Let’s take the evolution of email over the past 25+ years as an example of the maturation of a service and increasing expectations.  This may seem like a history lesson for those who never new that mobile phones use to mean that you had a 25 foot chord that you could stretch into another room or that the only video game used to be just an electronic ping pong game and social networking meant going to a dance and watching the guys stand on one side talking about tough guy stuff while the girls stood on the other side and wondered why the guys weren’t asking them to dance.  However, history lessons are good because patterns exist and they repeat.  Learning to find the patterns from the past and applying them to the present is a talent that you should develop in either yourself or your staff. 


Email started as a technology for the ‘computer people’--an application that few in the rest of the company wanted to use.  It was part of the system that you already had up and running for the ‘other stuff’ that justified the purchase of the computers.  Seemed like a cool ‘gadget’ that they could do without.  If people needed to communicate they would walk over and talk to the person or pick up the phone.   Besides that, most people didn’t have typing lessons and it took longer to type a simple message than any other form of communication.  So where was the value?  It seems easy to understand the value now, but answering that question back then and helping people get started wasn’t easy.  Here are the specific objections we were confronted with:  Email was new.  It didn’t show hard dollar savings.  It seemed to add cost.  It added steps to the way people functioned.  It was impersonal.  It was complicated.  Do these seem familiar?

So, back then, it didn’t matter if email was down once a day for a few hours.   We could take it down whenever we (IT) wanted because no one had integrated email into how they got work done.  

So how did email take off?  Demonstrated Process Efficiency!   We took the inner-office memo process and reduced the number of steps and time and people it took to deliver a memo across the company.   A ‘memo’ was something created by a manager.  They would write it by hand or record it on a tape recorder or dictate the memo to a secretary (where the secretary came and sat down in the office and wrote down what the manager said in an old cryptic language called ‘shorthand’).  The memo was then typed up.  Then copies were made and put into inner-office envelopes.  The recipient’s names were written on the outside of the inner-office envelopes.  The envelopes were then picked up from the secretary’s desk by a mail clerk who then sorted and delivered to the various recipients.  (Often, someone wouldn’t receive the ‘memo’.  Yes, that was a common occurrence and not just a joke!)
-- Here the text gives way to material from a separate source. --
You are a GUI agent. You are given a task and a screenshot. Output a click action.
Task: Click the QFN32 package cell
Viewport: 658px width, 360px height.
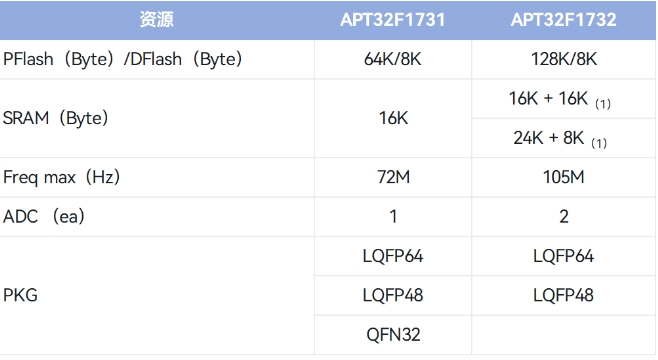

So showing how you can eliminate all the copying, stuffing, sorting and delivering while including a new benefit that you can validate who received the memo was a true demonstration of value.  We took a major memo creating department (not the biggest, but substantial) and started them on email.  Once they started talking to their peers in other departments, the demand grew rapidly for all the departments to be brought on to email. 

Then email began to take off as an internal communication tool and then it expanded to people outside of the company.   But that comparison took the “IT” person to thoroughly understand the business process and the value that existing process provided.  Then be able to see which steps of the existing process was not adding true value—those that could be replaced by technology and the benefit to the business was realized through reduced cost and improved efficiency.  BOTH were important in order to introduce a new technology!

Email did have some competition—the facsimile machine!  (It was a copier like machine that sent a copy of a document to another fax machine across a phone line).  Yes,’ faxing’ still seemed to be a preferred tool over email for many people. Especially from the vendors that were selling all the fax machines.   Sounds crazy but it was used as an alternative to email.  And it is still in use today by many pharmacies and doctors and attorneys.  Interesting!

It was primarily the secretaries (who did most of the manual work) that really understood that it was faster for them to email to many than it was to fax to many.  However, if a secretary was concerned about their job, they were slow to adapt for fear they wouldn’t have a job after the conversion.  Email utilization continued to grow and the reliability requirements increased as people relied more and more on that ‘service’ to get their work done.  The expectation became like ‘the phone’ where dial tone just seemed to always be there.   Hence today’s expectation:  Email should never be down!!

And now, email as we know it could be on the downtrend of its lifecycle.  Sounds crazy but as I write this you have college kids that spend more time texting and tweeting than they do on email.  They email to the ‘group’ that doesn’t text or tweet—their professors, their parents and future employers.    Sounds like how ‘faxing’ is still around. 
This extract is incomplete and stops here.